Thanks for hosting, Amanda!

Fried Green Tomatoes at the Whistle Stop Cafe

by Fannie Flagg
ages: adult
First sentence: “The Whistle Stop Cafe opened up last week, right next door to me at the post office, and owners Idgie Threadgoode and Ruth Jamison said business has been good ever since.”
Support your local independent bookstore: buy it there!

I don’t quite know where to start. Perhaps I should say that I saw the movie years and years ago, and while I liked it, I’m not sure it really stuck with me.

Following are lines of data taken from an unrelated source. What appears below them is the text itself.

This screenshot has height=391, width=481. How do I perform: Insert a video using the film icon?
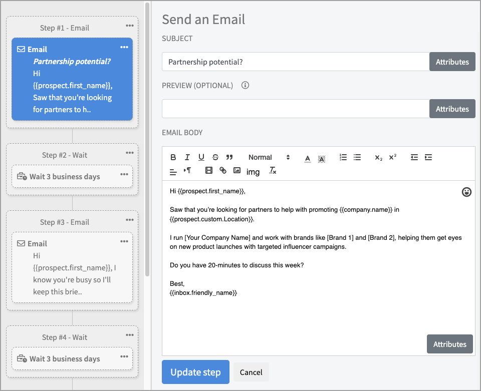(209, 171)
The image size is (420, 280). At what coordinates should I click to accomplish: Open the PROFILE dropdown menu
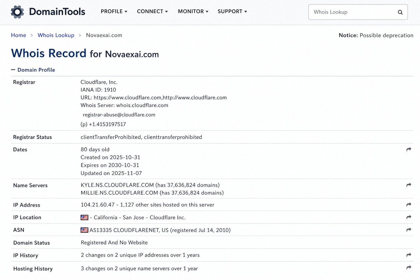(x=114, y=11)
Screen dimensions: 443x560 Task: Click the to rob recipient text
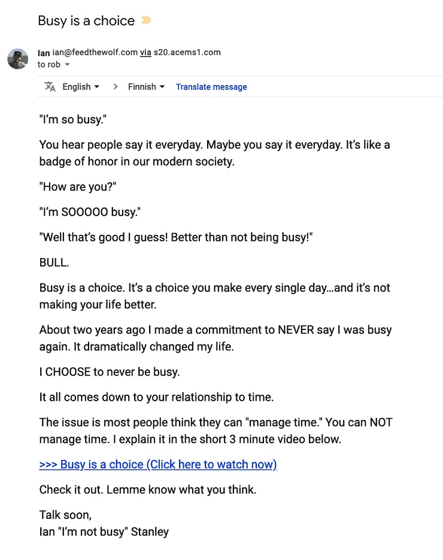49,65
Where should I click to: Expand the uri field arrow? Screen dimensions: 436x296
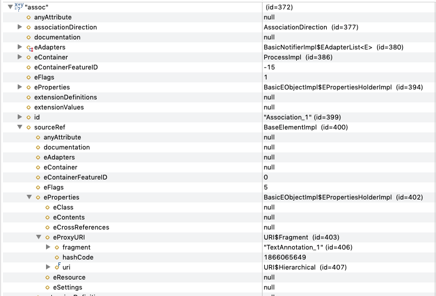coord(48,267)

But when Cass said the book was one of her favorites, I figured I needed to give the story a second look. And I’m glad I did.

It’s not a book for 20-somethings, though the mystery underlying the vignettes might have some appeal. But that’s not what I got out of the story. In fact, I had a hard time picking out much of a story at all. That’s not to say I didn’t enjoy it. I did. But, it took me a while to realize that the book is a kind of fictionalized oral history. Once I accepted that, then I found I was able to enjoy the book more, taking the stories for what they were: reminiscences of a full life.

That I loved the characters helped as well. I looked as forward to visits with Mrs. Threadgoode as much as Evelyn did. I loved hearing about Whistle Stop, about all the characters — even with all the 1930s area Southern racism — and their antics. It’s a cozy book and a welcoming, homey one, too, one that makes you feel like you are a part of the community. It shows both the positives of small towns (how everyone bonds together in a crisis, the support systems, the community building) and the negatives (nosiness, lack of privacy, prejudice). It doesn’t sugarcoat anything, which, in turn, makes everything resonate more.

And then there’s Evelyn. Ah, the quintessential doormat middle-aged wife and mother. I think I enjoyed her “awakening” most of all. Firstly, because it came through the stories. And secondly, because I think she needed it. To find fire and want and to stop being so dang selfless all the time. Sometimes, it’s okay to do something for yourself, and to be angry at the injustice in the world.

It’s a wonderful book and I’m glad I had a chance to visit with it.